I don’t want to sound glib. My daughter has come so far and I’m terribly proud of her, especially because of her age. I’ve learned that most kids who become drug users don’t get clean until they’re much older. That youthful feeling of invincibility works against them: They figure they can handle it.
It takes time, sometimes decades, before a person decides to change. As I looked around, I noticed that the vast majority of people there were adults, some of them elderly adults. There were not a lot of teenagers and 20-somethings.
The workshop on “Youth and Recovery” was for addicts only. I was sorry I couldn’t make an earlier session for family members, because I had so many pent-up questions, things I’d had to keep to myself for so long.
“So did you have to tell lies about your kid too? To friends, family, anyone who asked? Did you have to pretend everything was A-OK even though you couldn’t get in touch with her and had no idea if she was dead or alive?
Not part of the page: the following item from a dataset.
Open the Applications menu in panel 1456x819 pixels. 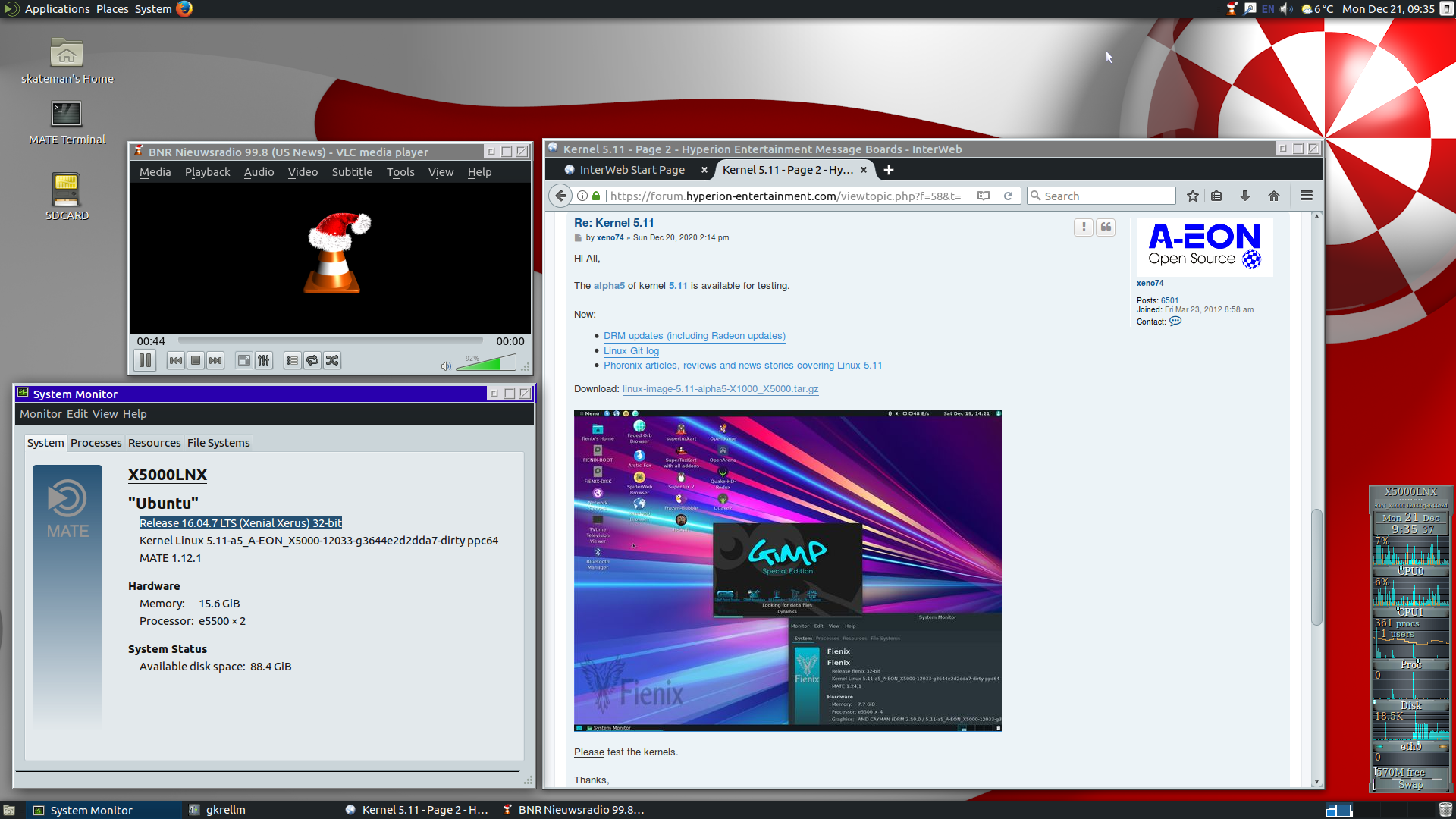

“How about holidays, when everyone else was bragging about their kids’ scholarships and internships and saying all kinds of proud parent crap and then they asked you about her and the art school scholarship she’d gotten? And you had to make something up about how she’d turned it down because she’d changed her mind and was thinking about business instead?”
It was true, sort of. She and her boyfriend purchased a gun, a necessary piece of equipment if you’re starting up a drug-dealing operation. For a short time they sold heroin but unfortunately they were their own best customers, so that didn’t work out so well. In fact, they had to sell the gun to buy more dope.
Now that she seems well on her way to staying clean, I just can’t seem to shut up. There are so many things I feel like talking about now that I actually can.
At the workshop, my daughter did me proud. With a few minutes left in the meeting, the moderator said, “Anyone else have something to say?”
I was sitting in the back of the room. I raised my hand.
“I would! I’d like to say something,” I said.
A bunch of tattooed and pierced faces turned and stared at me. My daughter was giving me the evil eye. The moderator shook her head.
“You’re not an addict. I’m sorry, but you can’t speak here.”
I’d have to wait until next year, but that was OK. My daughter was clean, and we were here. I stood up and headed for the door. All I really wanted was a hug, a great big junkie hug, and I knew just where to get one.